● TASK DETAILS
Every line in the records below with the string "will" needs to be copied out.

─── DATA RECORDS ───

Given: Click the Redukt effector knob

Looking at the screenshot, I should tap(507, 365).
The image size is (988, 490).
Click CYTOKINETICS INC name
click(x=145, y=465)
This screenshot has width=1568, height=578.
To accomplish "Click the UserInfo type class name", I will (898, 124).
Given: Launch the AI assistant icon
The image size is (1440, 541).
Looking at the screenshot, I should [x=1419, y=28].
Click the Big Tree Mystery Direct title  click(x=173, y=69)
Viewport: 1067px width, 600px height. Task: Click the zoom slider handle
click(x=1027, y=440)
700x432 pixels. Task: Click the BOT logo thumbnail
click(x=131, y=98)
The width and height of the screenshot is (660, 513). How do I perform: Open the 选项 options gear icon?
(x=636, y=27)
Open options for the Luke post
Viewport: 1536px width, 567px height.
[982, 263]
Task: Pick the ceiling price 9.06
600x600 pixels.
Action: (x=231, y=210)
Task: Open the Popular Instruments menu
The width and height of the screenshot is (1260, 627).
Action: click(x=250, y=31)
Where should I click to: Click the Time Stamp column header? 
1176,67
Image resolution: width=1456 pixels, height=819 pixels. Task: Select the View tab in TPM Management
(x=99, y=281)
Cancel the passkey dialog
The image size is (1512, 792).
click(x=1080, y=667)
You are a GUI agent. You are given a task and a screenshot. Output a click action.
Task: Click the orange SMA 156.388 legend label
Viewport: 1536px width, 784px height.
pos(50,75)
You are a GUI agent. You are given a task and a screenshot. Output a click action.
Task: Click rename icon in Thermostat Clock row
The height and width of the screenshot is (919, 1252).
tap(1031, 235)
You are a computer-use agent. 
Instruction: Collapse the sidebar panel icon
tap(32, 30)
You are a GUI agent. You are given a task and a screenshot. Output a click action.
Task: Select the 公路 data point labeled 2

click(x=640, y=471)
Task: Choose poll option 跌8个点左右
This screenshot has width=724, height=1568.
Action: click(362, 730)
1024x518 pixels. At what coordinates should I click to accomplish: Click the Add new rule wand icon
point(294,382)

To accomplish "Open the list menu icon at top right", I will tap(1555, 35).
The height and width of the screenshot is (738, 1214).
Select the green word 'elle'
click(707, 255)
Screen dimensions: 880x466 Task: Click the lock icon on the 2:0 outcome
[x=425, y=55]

───

● EXPECTED OUTPUT
To accomplish "Click the UserInfo type class name", I will (898, 124).
To accomplish "Open the list menu icon at top right", I will tap(1555, 35).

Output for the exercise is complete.